Most institutions still separate the two things modern analytics needs most:

  • Treatment data: campaigns, application behavior, communications, interventions, funnel activity
  • Outcome data: enrollment, retention, student success, academic outcomes, financial outcomes

Those datasets often live in different systems, under different owners, with different logic, and sometimes under vendors that make integration difficult. That fragmentation is no longer just a reporting inconvenience. It is now a strategic constraint.

Breaking Down Data Silos

If you cannot connect actions to outcomes, you cannot fully understand what worked, what changed behavior, which interventions matter, or which questions deserve action.

And that is exactly why data unification has become so central to the conversation.

The Limits of Traditional Analytics in Higher Education

The old analytics operating model is starting to break down. For years, institutions paid analysts to anticipate what leaders might want to know, then build reports, dashboards, and pipelines in advance.

That model made sense when every important question had to become a reporting request. But it is expensive, creates latency, and leads to dashboard sprawl. It ultimately turns high-value analysts into manual answer factories. 

The Future of AI-Powered Analytics

The new model looks different.

When data is unified and governed, stakeholders can increasingly ask questions directly in natural language, inside the systems where work already happens.

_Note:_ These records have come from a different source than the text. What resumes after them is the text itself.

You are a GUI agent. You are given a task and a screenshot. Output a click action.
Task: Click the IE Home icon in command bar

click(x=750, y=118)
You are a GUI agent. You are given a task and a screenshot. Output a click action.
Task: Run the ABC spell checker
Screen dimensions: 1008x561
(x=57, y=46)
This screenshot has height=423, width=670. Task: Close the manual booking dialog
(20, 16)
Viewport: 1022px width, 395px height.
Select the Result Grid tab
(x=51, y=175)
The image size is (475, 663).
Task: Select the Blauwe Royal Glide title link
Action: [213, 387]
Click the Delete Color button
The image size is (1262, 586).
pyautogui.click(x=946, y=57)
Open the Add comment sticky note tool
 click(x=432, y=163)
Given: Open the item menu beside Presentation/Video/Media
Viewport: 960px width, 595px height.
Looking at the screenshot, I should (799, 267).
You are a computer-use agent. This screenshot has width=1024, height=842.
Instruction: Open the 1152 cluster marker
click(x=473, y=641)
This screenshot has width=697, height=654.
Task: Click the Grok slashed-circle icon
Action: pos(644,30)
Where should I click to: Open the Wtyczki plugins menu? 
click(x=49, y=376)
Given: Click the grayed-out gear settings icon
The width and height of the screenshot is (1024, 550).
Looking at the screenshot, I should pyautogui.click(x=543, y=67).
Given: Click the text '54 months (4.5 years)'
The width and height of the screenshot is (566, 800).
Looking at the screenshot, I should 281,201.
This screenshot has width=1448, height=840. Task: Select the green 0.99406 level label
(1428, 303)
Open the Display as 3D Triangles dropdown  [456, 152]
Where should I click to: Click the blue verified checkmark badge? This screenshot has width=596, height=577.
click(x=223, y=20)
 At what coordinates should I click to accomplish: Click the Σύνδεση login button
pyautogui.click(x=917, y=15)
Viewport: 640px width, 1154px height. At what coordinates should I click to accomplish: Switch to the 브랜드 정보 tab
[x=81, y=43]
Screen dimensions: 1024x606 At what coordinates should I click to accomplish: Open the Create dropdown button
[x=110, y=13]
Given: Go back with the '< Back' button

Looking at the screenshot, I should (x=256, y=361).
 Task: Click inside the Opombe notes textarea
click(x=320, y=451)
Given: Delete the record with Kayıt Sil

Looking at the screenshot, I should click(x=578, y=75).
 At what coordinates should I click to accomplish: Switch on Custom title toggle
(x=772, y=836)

Instead of waiting on a reporting queue, they can ask:

  • What is the year-over-year change in submitted applications?
  • Which outreach patterns correlate with completed applications?
  • Where are we investing effort without measurable movement?
  • Which signals suggest a student is at risk of dropping out?
Chatbot called AI Analytics Assistant answering the question "What is the year-over-year percentage change in submitted applications from 2024 to 2025?" It shows the calculations and responds with 12.6%

The Evolving Role of Analysts

The new model does not eliminate analysts. It elevates them.

The analyst of the next few years should spend less time building static reporting for hypothetical questions and more time on data design, semantic consistency, governance, experimentation, and interpretation.

AI Adoption Challenges in Higher Ed

But there is another mistake institutions are making. Many recognize that AI matters, then try to solve readiness through one new hire, one new title, or one overstretched office expected to fix reporting, clean data, modernize systems, and lead AI adoption all at once.

That is not transformation. That is role overloading. AI readiness cannot be hired as a title if it has not been built as a capability.

Building a Center for Enablement

Capability does not come from technology alone. It also comes from enablement.

That is where a Center for Enablement mindset becomes so important. Higher education needs a function, team, or operating model that helps people understand where trusted data lives, what AI can answer well, how to ask better questions, what guardrails apply, and when deeper analysis is still required.

Because even when the platform exists, adoption stalls if users do not know how to work differently.

A Shift Toward Better Questions

AI does not remove the need for thinking. It raises the premium on better questions.

In the old model, institutions spent heavily to anticipate what stakeholders might someday want to know.

In the emerging model, the burden shifts upward. Leaders have to ask better questions, teams have to trust the data, and institutions have to stop treating AI as a tool rollout and start treating it as a redesign of how insight is generated and used.

How to Prepare for AI in Higher Education

So what should institutions do next?

  • Unify treatment data and outcome data
  • Reduce integration barriers
  • Define trusted business logic
  • Build an enablement function, not just an implementation plan
  • Redesign analytics so the goal is not more dashboards, but faster, better, and more actionable questions

Data Unification Is the Key

The institutions that move ahead will not be the ones that talk about AI the most. They will be the ones that make their data usable, their systems connected, and their people ready to work in a new way.

AI isn’t the bottleneck. Data silos are.